Caleres CEO Diane Sullivan and her management team, seeing a positive bounce from boots in Q2, are optimistic the category’s sales momentum will continue in H2 for Famous Footwear. She cited Dr. Martens, short booties and sneaker booties as having “very good” early reads in August. Meanwhile, Caleres is utilizing its sourcing expertise and vendor partnerships to maneuver additional footwear production away from China, where approximately 60 percent of its current assortment is produced, down from about 85 percent in 2014.
“We are working with our partners to reduce costs while also selectively exploring price increases where they will be the least disruptive to our consumers,” Sullivan told analysts.
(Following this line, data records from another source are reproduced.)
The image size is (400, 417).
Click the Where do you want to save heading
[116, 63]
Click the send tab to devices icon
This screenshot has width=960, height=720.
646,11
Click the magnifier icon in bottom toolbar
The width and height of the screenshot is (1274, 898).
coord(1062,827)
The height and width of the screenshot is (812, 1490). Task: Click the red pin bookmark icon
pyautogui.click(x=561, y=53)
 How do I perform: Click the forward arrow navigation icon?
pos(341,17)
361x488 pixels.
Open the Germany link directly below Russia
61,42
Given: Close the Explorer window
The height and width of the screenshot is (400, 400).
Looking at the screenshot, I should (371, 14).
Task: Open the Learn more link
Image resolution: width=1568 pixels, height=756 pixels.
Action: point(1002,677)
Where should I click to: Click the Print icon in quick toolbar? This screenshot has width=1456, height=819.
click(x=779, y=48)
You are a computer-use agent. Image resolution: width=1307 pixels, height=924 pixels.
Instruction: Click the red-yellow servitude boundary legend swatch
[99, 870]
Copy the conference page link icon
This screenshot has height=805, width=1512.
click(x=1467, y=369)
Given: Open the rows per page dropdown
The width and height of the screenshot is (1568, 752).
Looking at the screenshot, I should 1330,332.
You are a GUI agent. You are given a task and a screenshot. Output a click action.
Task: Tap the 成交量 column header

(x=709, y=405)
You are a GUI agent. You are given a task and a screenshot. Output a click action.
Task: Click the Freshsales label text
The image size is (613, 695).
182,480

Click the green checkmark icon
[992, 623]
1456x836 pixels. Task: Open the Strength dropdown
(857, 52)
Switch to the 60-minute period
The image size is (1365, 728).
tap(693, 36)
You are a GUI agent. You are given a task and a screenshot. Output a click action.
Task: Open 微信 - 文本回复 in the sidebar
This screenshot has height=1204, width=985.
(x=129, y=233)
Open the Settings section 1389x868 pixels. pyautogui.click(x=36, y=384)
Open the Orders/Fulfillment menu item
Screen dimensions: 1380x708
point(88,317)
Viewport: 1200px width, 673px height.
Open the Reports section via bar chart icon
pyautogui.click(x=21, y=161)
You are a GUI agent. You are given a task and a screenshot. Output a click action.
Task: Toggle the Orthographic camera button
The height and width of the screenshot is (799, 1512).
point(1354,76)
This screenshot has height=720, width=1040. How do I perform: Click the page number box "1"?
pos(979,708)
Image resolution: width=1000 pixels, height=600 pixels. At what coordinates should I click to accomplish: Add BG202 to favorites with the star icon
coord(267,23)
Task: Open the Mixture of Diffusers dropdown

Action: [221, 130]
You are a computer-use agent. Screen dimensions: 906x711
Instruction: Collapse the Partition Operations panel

In Q2, Famous Footwear generated a 1.5 percent increase in same-store sales despite a late spring that negatively impacted the period’s sandal sales. Total banner sales dipped 2.2 percent on 35 fewer doors to $419.8 million as a “noticeable increase in demand for novelty and newness” impacted margins. Still, a 15 basis-point drop in gross margin to 43.4 percent was seen as “better than expected” as the chain cleared inventory ahead of the back-to-school selling season.
“We have to make sure we redouble our efforts on making sure we create new products and a sense of urgency and newness all the time,” Sullivan said, “because we could see already this spring that she wasn’t interested in core products. She wasn’t interested in anything that she had seen before. It was really all about newness.”
The current FY outlook for Famous Footwear calls for flat to low-single digit same store sales and net profit increase (midpoint of EPS range) of approximately 9 percent.